MSA town hall addresses Mizzou Athletics tweet, student representation on campus

MSA used the town hall to learn about student perspectives on campus issues. Many students mentioned they were frustrated with MSA’s apparent lack of communication with minority student organizations.
One of the addressed issues at the MSA town hall on Monday, Nov. 11, was the controversial tweet released by the Mizzou Athletics Twitter on October 23, 2019. The tweet received backlash from social media after being called racist and the Mizzou account later took it down and apologized. Screenshot of the @MizzouAthletics Twitter

Students attending Missouri Student Association’s town hall voiced their concerns with specific issues happening in the MU community, like the Mizzou Athletics tweet, The Crossing’s transphobic sermon and the international student who was assaulted.

MSA hosted the town hall on Nov. 7 and made it open to all students and community members.

According to previous Maneater reporting, students were outraged by the tweet Mizzou Athletics posted on Oct. 23. On Twitter, they called the tweet racist and said it showed a lack of cultural awareness. And when The Crossing delivered a transphobic sermon, it prompted the RagTag Film Society to cut relations with the church.

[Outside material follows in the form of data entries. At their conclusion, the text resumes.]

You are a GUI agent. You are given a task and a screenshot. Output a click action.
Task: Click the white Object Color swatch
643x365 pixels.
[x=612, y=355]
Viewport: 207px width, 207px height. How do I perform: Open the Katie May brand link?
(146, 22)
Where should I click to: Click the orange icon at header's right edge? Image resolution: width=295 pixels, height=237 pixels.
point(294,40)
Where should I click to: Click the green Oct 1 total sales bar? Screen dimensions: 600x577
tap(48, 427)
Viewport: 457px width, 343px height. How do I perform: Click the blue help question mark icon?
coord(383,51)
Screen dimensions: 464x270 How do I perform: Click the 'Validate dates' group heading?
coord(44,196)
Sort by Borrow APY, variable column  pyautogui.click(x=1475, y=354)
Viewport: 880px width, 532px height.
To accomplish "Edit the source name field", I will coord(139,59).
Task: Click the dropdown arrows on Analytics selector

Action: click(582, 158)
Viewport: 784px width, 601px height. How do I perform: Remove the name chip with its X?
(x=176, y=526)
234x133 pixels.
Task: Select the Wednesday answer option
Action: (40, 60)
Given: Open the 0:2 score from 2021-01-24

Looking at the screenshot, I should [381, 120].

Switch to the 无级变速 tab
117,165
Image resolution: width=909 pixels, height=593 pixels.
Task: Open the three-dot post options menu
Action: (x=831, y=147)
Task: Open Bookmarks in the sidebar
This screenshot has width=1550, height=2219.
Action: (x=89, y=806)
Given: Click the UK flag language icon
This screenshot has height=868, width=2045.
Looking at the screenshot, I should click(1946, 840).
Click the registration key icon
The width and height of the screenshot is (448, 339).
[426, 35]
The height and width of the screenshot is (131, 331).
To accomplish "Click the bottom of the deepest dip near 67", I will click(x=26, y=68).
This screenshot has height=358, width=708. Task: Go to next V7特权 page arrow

The moderators of the event addressed all incidences during the town hall. But overall, students mainly expressed their frustration about the lack of communication from MSA and their lack of concrete plans to address these issues.

Doris Agwu, MU director of engagement, spoke during the town hall, calling for MSA to be clearer on the “action items” they have for improving student life.

“If the student body is saying that from 2015 to now they feel the same way on campus as they did then … then they aren’t feeling as protected or represented from organizations,” Agwu said during the town hall. “So if you can maybe share a little bit more on what those action items have been, what are the takeaways from those conversations, with a little bit more specificity that way more students here can get a little bit more understanding of what is to come."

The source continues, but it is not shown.